Chilaquiles are tortillas or tortilla chips tossed with salsa. Casa Azul goes a step further into nacho territory by topping them with cotija cheese, crema, marinated onion, scallion, candied pumpkin seeds, carne asada steak, and a fried egg.
Nacho Libre platter with carne asada ($16), Deep South Taco locations.
I've enjoyed seeing this tray anchor every Deep South Taco meal I've shared with a crowd. The housemade cheese sauce, backed up with salty cotija crumbs, gives it a noticeable boost. It can come in chicken or pork, but the marinated and grilled beefsteak called carne asada is my choice.
Banh mi nachos ($13, featured photo), Griffon Gastropub, 634 Main St., East Aurora.
Cross-cultural culinary experiments blow up on the launchpad more often than they soar, but this brainstorm made it into orbit. Fried wonton skins are topped with caramelized Vietnamese-inflected shredded pork, pickled carrots and bell peppers, and toasted sesame-sriracha aioli.
Italian nachos ($10), Giacobbi's Cucina Citta, 59 Allen St.

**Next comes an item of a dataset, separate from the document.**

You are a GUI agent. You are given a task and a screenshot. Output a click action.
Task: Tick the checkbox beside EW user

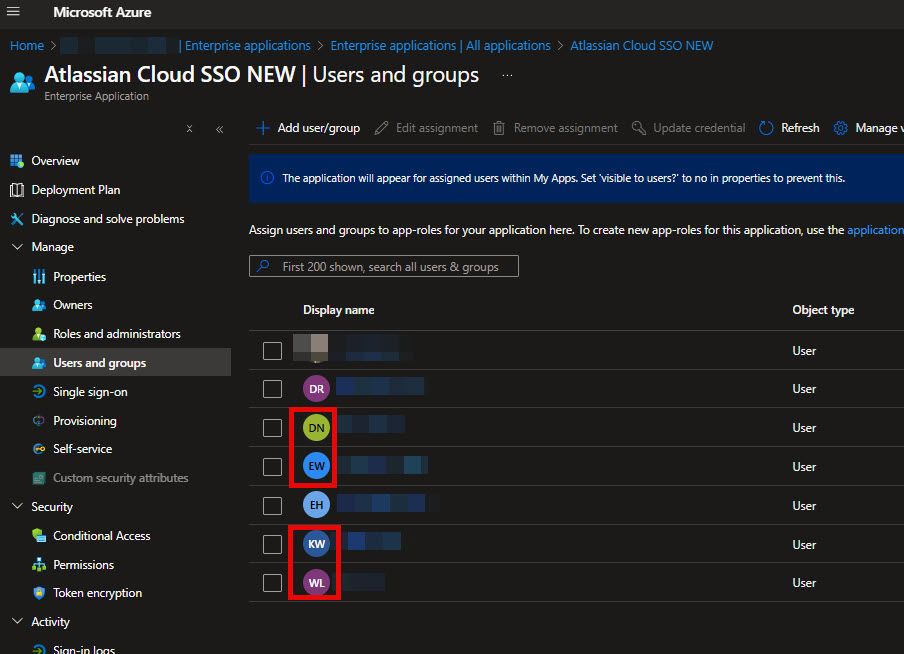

It turns out that pasta can be fried into a chip every bit as crisp as the original corn version. At Giacobbi's, that fact makes this combination of spicy marinara sauce, sausage, Hungarian peppers, olives and mozzarella a joy to behold, not to mention a worthy happy hour destination.
Chili nachos ($8.99), Dinosaur Bar-B-Que, 301 Franklin St.
My admiration for this plate starts with the chili, which tastes like it was made with actual chiles, not just "chili powder." There's enough of it to make this plate a dinner candidate, jazzed up with pickled onion and a welcome lick of smoky heat from chipotle crema.